The market had been convinced that struggling Allied, a long time underperformer, would split itself into two - retailing and spirits. But Sir Christopher, who divided Courtaulds into two-stand alone companies, has, it seems, decided to stay with Allied's sprawling mixture of interests.

The drinks group is due to announce its results today. They will be poor. Unless there is a positive trading statement the shares are likely to head back towards the 422p low hit in August.

Yet another round of Allied misfortune is something the market has learned to accommodate with the shares for long regarded as the Cinderella of the drinks industry.

The market had an uncertain session, managing, on the back of New York, to close with a modest plus, up 3.6 points at 3,914.4. Turnover was again thin with few investors prepared to chance their arm.

East Midlands Electricity achieved a 10p gain to 603.5p although the signalled strike from Dominion Resources failed to materialise. CMS, another US group, still lurks and there is talk Dominion is trying to play a waiting game with its rumoured US rival.

Eurodisc Electronic, an electronic components distributor, fell to a new low, off 16p at 154p. Earlier this year the shares topped 300p with talk of a bid of around 360p a share. The group is the victim of a change of mind by Elektrowatt, the big Swiss group. It merged its electronics business with the old Electronic House and emerged as a 42 per cent shareholder in the combined group, Eurodisc. Elektrowatt was seen - and managed to give the impression - it was a long-term shareholder.

Then came the change of direction. The Swiss said they intended to sell their stake to the highest bidder to help pay for their takeover of Landis & Gyr, an electronics business.

There was, however, no rush to buy and Elektrowatt, through UBS, had to resort to an institutional placing at 220p to unload its shares. Since then Eurodisc has warned of difficult trading conditions.

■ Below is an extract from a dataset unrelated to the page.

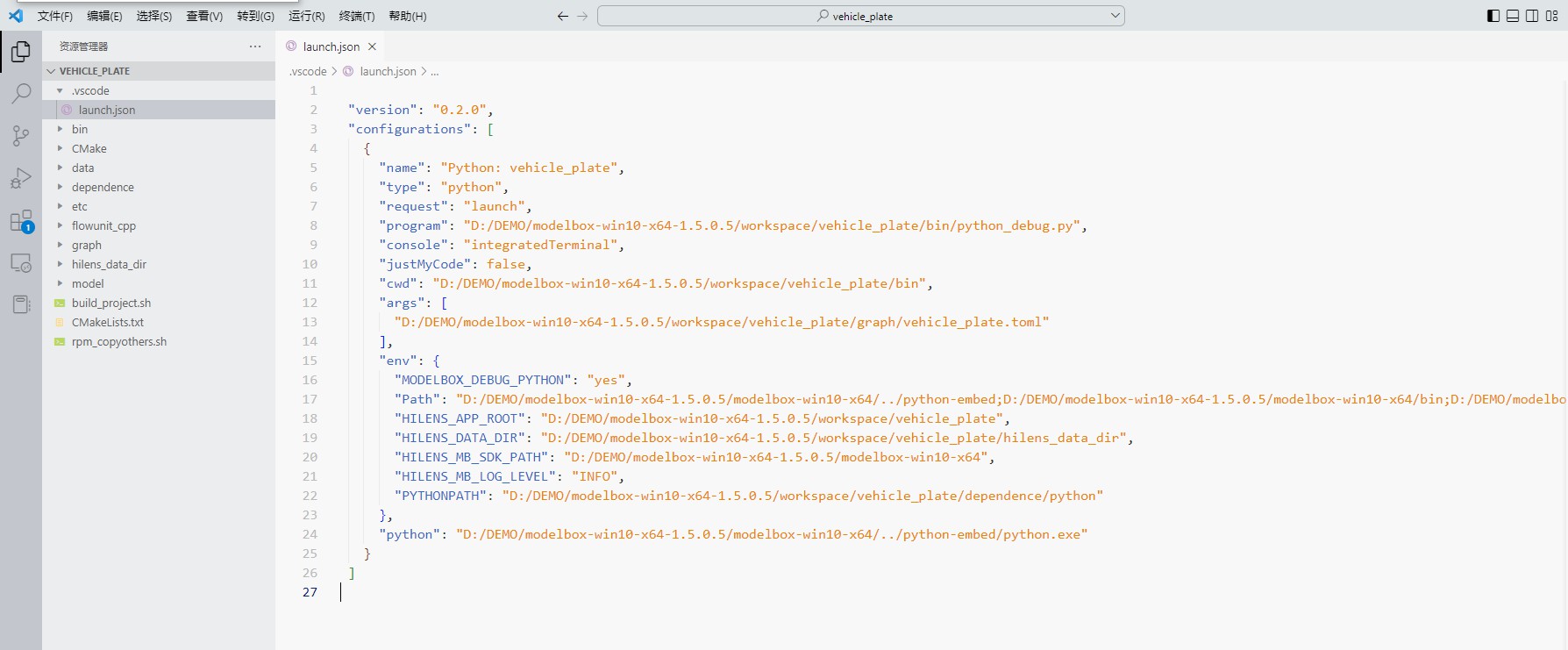Click the explorer more actions ellipsis
The width and height of the screenshot is (1568, 650).
(255, 46)
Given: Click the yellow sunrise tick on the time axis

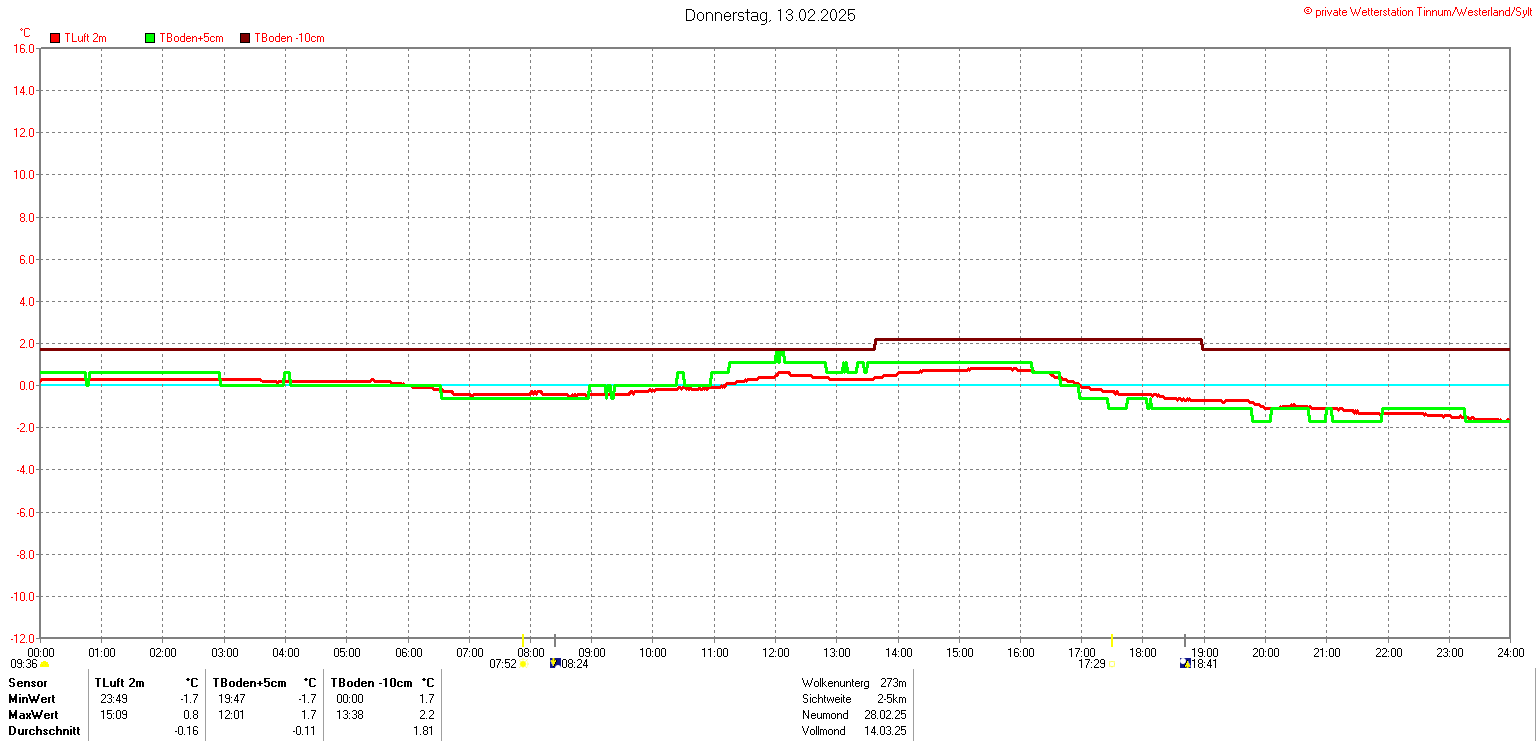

Guinness firmed 1.5p to 437p. NatWest Securities is puzzled by the shares' big discount to the market - a reversal of the rating of five years ago. The securities house think the price should be 10 per cent higher.

My Kinda Town, the restaurants group, gained 20p to 187p as Capital Radio emerged as the bidder. The media group's surprising new wavelength left its shares 16p off at 577.5p.

Chelsea Village, the football club, remained in the takeover tunnel, up 12p at 117.5p. Newcomer Majestic Wine, a drinks warehouse chain, enjoyed a heady ferment, stretching to 204.5p from its 160p placing. Scottish Highland Hotels was slightly more inhibited, gaining 12.5p to 137.5p.

Railtrack steamed ahead 13p to 289p ahead of profits figures on Friday. A 74 per cent surge to pounds 155m is expected. The controversial share sale has so far been a runaway success for the army of Sids which alighted on the last big privatisation exercise of the present Government. Talk of huge property assets and intriguing plans to exploit these riches have helped drive the shares from a springtime 190p flotation price.

Bellway, the builder which raised pounds 16m through a placing on Friday at 423.5p, held at 342.5p. Stockbroker Charterhouse Tilney has nudged this year's profit forecast higher to pounds 37.5m and is shooting for pounds 44m next year.

The shares, it says, are "one of the safest and most attractive in the sector".

Blue Circle Industries added 8p to 386.5p as analysts examined its US operations and Wolseley rose 9.5p to 455p on HSBC James Capel support. Aviva Petroleum gained 8p to 40.5p with some speculators pondering the possibility of a bid for United Energy, unchanged at 16p.

Roxboro, the electrical components group which fused on Friday after another profit warning, managed a modest rally, up 12p to 135p, on director buying.

Chesterfield, the property group gained 41.5p to 544p as Robert Maxted's property interests were reversed into the company and Mr Maxted emerged as chief executive. He is expected to sell Chesterfield's London West End theatres. Greycoat rose 5p to 154p as it resisted a bid from Moorfield Estates.